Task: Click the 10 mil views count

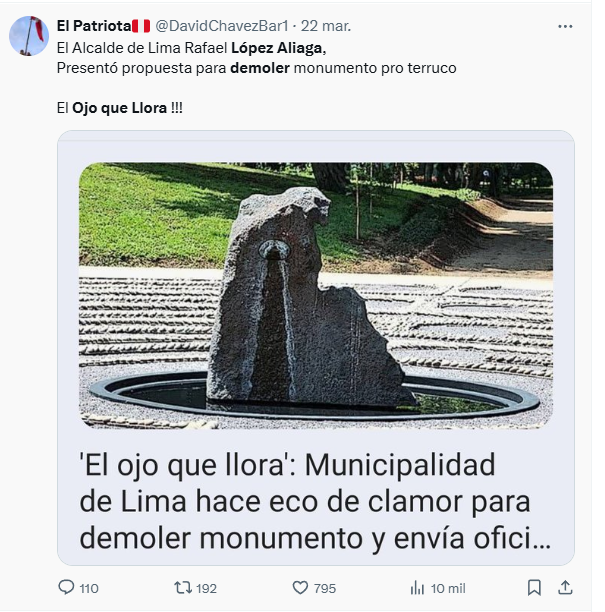Action: pyautogui.click(x=448, y=588)

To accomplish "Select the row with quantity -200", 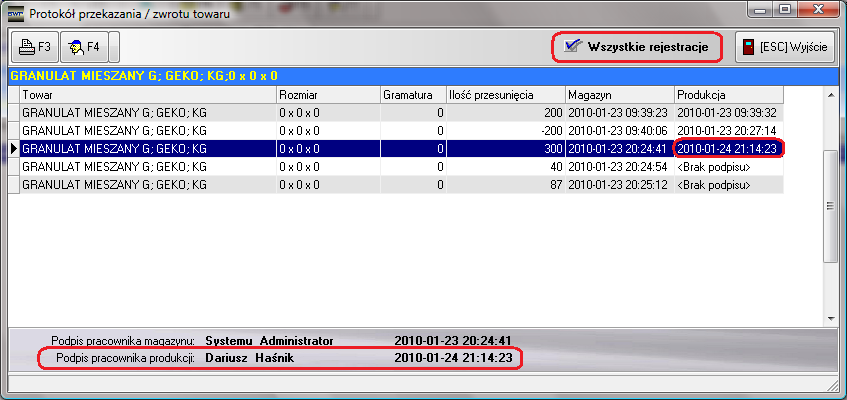I will [147, 130].
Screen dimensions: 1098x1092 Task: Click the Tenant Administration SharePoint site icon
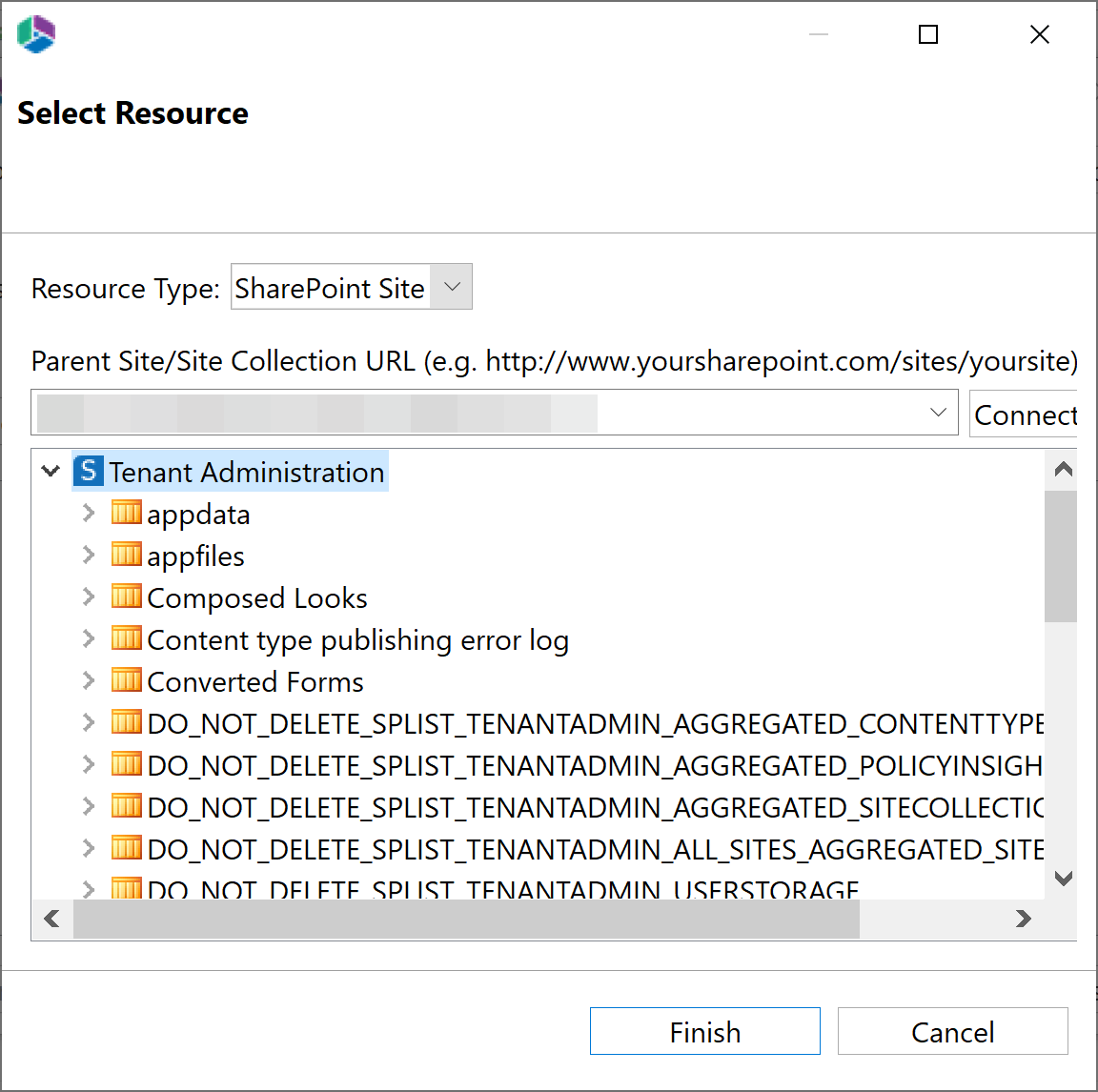87,471
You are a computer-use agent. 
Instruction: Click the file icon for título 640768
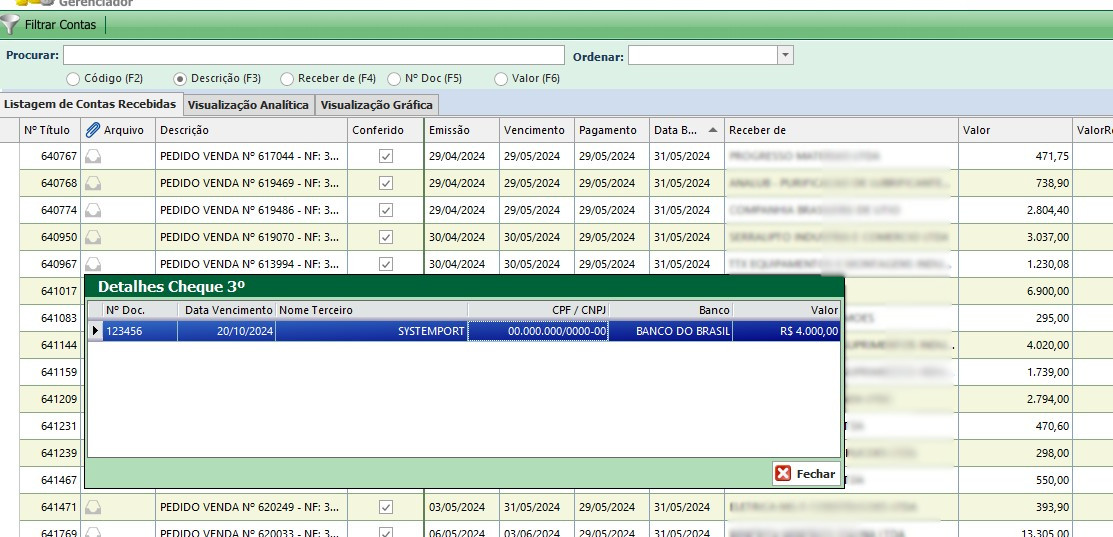93,183
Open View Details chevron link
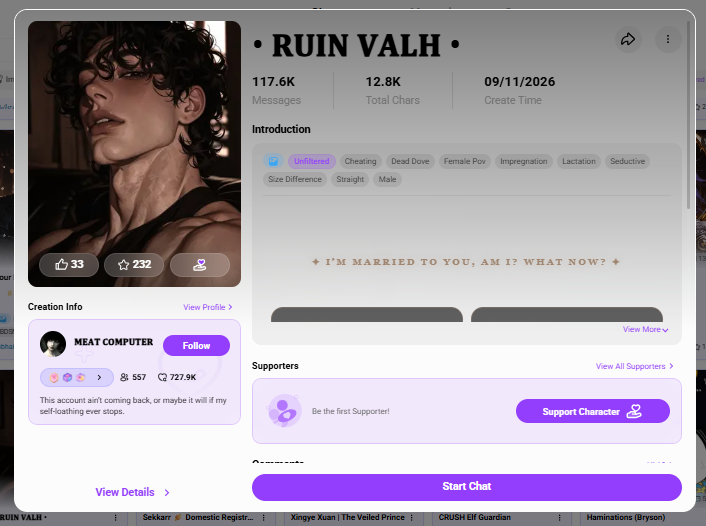 133,492
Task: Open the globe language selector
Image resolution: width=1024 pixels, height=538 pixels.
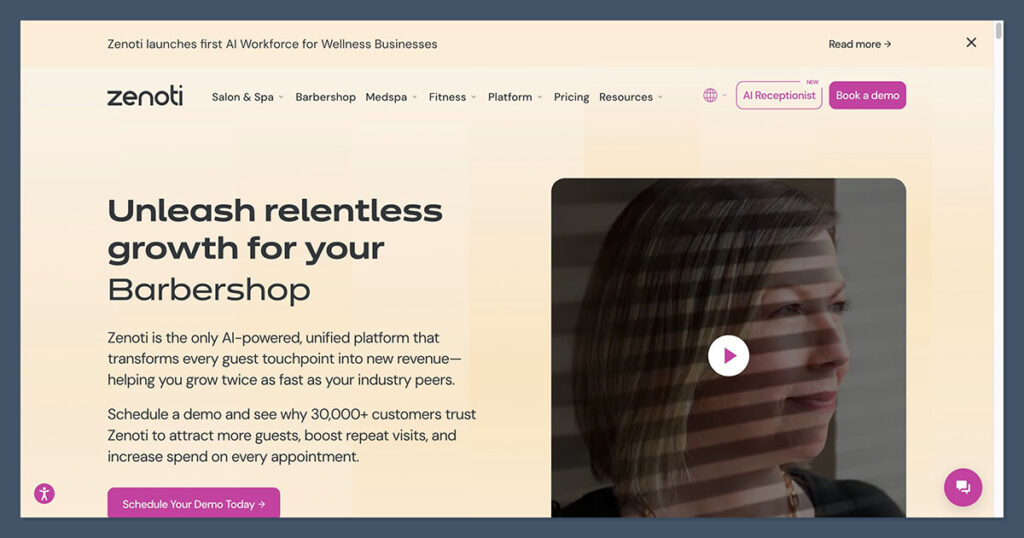Action: [711, 96]
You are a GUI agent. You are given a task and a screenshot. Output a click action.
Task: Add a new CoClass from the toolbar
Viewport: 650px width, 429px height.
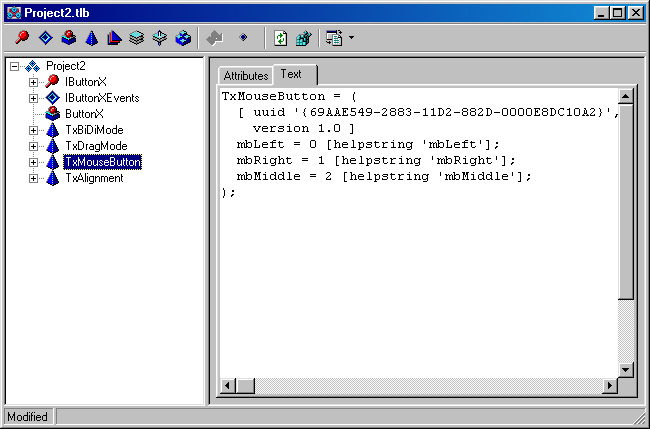click(x=68, y=38)
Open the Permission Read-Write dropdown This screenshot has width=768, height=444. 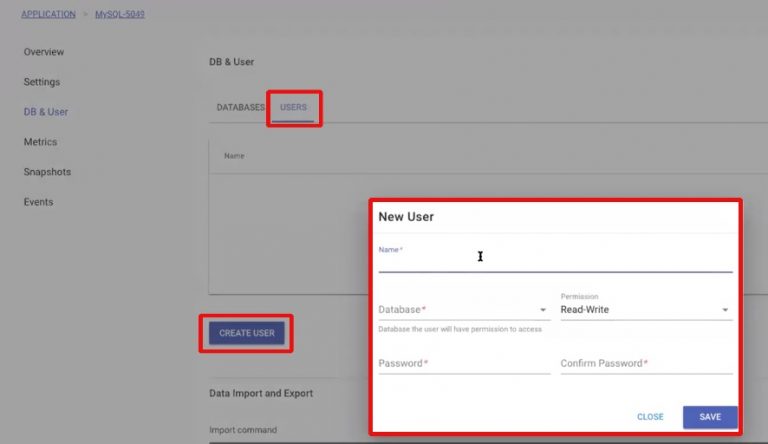point(645,310)
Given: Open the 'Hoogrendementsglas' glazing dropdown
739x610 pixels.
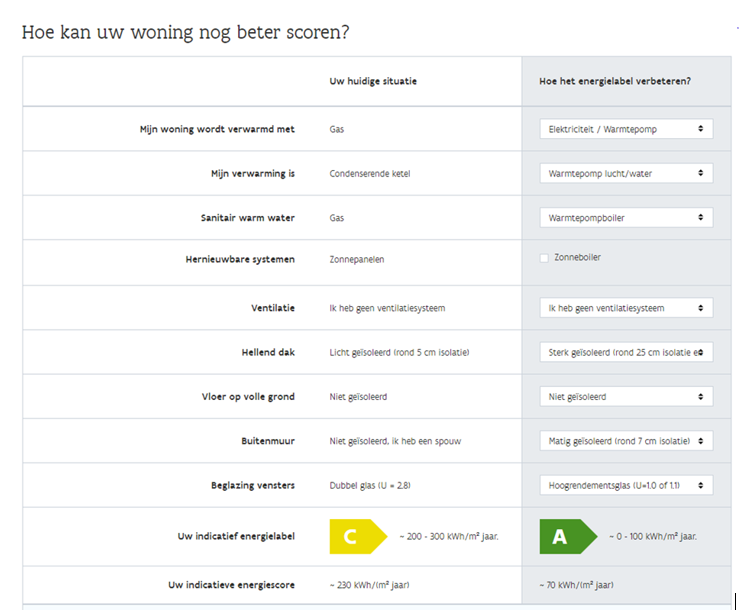Looking at the screenshot, I should pos(625,485).
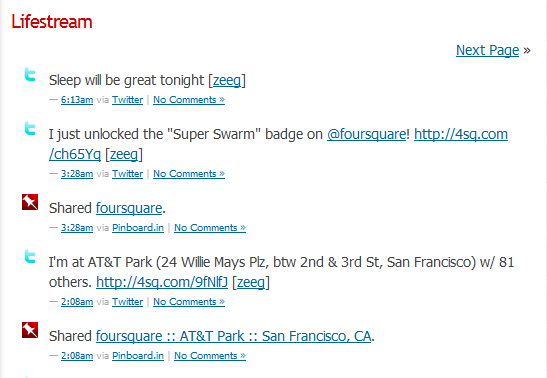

§ **WHAT TO WORK ON**: Report every line containing the string "agent" in the material.

§ **OUTPUT BELOW**:
You are a computer-use agent. 
You are a GUI agent. You are given a task and a screenshot. Output a click action.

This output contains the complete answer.